§ Task statement: The expected output is a verbatim reprint of the lines from the beginning of the data that follows through the line that contains "Given: Open the app grid launcher icon".

§ Given records:
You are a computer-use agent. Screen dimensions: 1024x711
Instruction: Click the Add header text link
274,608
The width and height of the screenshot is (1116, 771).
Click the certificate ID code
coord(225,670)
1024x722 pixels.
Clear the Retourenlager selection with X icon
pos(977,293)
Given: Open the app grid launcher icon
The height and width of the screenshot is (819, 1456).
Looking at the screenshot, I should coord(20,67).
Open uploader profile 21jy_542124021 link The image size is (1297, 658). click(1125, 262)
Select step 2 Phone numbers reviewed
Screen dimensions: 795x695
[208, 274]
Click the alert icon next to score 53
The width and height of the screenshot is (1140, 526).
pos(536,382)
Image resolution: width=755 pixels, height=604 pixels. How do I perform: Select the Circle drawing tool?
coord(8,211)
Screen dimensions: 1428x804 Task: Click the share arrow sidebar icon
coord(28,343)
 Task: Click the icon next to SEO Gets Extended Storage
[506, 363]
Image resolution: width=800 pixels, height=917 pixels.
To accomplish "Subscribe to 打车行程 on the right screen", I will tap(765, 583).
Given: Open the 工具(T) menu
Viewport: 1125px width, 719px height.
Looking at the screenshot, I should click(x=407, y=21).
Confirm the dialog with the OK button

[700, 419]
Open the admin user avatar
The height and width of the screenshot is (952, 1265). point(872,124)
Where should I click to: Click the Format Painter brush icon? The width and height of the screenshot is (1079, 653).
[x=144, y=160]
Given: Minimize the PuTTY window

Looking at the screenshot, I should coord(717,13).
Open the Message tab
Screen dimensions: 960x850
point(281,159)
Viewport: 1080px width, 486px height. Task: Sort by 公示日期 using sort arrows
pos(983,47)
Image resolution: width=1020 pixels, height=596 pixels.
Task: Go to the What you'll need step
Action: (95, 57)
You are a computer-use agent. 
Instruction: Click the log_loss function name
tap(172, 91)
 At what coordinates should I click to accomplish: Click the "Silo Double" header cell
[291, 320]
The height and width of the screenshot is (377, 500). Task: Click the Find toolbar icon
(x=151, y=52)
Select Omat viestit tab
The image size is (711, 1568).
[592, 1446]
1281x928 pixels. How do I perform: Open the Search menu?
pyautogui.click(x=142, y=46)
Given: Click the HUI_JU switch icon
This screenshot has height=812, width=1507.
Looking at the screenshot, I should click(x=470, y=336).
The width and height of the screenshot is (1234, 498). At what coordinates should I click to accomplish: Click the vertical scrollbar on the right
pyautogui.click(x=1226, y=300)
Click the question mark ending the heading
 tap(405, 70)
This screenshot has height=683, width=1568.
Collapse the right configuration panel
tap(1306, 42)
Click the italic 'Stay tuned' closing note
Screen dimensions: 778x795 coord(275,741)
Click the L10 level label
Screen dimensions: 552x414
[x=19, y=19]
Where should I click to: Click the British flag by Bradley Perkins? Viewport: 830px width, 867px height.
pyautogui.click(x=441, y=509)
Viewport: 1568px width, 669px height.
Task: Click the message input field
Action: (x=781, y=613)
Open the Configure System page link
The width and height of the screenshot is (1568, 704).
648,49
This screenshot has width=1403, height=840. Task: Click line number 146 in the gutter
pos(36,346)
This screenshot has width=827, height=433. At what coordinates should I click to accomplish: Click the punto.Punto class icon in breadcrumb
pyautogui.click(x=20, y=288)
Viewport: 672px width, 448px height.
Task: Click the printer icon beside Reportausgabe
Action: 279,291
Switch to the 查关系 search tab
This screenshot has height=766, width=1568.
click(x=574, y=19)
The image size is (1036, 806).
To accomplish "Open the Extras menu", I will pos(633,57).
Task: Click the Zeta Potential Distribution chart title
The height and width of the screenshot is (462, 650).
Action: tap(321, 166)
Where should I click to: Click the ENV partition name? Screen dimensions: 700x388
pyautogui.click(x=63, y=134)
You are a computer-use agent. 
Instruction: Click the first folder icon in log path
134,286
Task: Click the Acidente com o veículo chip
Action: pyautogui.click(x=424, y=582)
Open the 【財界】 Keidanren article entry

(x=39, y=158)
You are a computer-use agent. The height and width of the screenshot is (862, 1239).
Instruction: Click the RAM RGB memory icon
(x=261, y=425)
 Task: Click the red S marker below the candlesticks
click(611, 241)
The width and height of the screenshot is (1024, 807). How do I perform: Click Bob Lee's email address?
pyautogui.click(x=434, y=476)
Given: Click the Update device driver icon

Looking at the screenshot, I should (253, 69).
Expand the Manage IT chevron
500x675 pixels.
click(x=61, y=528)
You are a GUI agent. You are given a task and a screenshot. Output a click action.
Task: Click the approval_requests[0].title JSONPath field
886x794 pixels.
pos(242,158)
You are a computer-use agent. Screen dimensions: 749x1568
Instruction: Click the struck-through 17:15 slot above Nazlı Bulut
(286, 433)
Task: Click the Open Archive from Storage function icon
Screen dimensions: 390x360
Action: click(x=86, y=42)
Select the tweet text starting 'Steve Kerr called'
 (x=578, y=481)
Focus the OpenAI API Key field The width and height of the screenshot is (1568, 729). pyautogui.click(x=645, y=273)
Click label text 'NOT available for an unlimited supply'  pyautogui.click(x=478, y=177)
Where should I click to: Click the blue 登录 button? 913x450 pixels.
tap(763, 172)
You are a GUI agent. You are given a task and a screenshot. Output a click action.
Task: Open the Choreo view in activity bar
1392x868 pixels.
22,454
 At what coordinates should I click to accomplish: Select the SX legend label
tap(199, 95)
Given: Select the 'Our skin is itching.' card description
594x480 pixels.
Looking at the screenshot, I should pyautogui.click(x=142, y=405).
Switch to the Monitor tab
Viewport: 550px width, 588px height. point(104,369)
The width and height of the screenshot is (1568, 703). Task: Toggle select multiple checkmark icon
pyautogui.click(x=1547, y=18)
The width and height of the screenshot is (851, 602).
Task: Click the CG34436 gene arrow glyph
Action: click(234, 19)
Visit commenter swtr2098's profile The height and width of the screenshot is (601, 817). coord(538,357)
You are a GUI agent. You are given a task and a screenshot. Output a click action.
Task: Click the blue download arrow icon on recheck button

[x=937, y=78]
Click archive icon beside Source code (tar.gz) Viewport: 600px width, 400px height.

§ Problem solution:
You are a computer-use agent. Screen dimensions: 1024x711
Instruction: Click the Add header text link
274,608
The width and height of the screenshot is (1116, 771).
Click the certificate ID code
coord(225,670)
1024x722 pixels.
Clear the Retourenlager selection with X icon
pos(977,293)
Given: Open the app grid launcher icon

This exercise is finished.